Problem requirements:
Go through the material below and return each line with the string "agent" in it.

Data for this task:
┌──

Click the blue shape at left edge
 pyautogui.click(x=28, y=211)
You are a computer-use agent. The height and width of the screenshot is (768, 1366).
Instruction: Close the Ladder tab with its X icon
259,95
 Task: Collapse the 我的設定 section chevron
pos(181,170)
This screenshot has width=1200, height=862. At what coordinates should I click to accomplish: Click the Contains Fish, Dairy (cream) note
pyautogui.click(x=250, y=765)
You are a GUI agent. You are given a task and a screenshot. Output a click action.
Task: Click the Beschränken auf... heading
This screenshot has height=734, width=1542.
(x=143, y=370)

└──
┌──

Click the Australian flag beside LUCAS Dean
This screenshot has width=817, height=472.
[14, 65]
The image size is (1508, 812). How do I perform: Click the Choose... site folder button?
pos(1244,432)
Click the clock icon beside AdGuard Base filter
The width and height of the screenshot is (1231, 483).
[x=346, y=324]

└──
┌──

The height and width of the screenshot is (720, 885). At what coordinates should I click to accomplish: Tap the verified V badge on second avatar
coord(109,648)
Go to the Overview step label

└──

Answer to the exercise:
You are a computer-use agent. The height and width of the screenshot is (768, 1366).
You are a GUI agent. You are given a task and a screenshot. Output a click action.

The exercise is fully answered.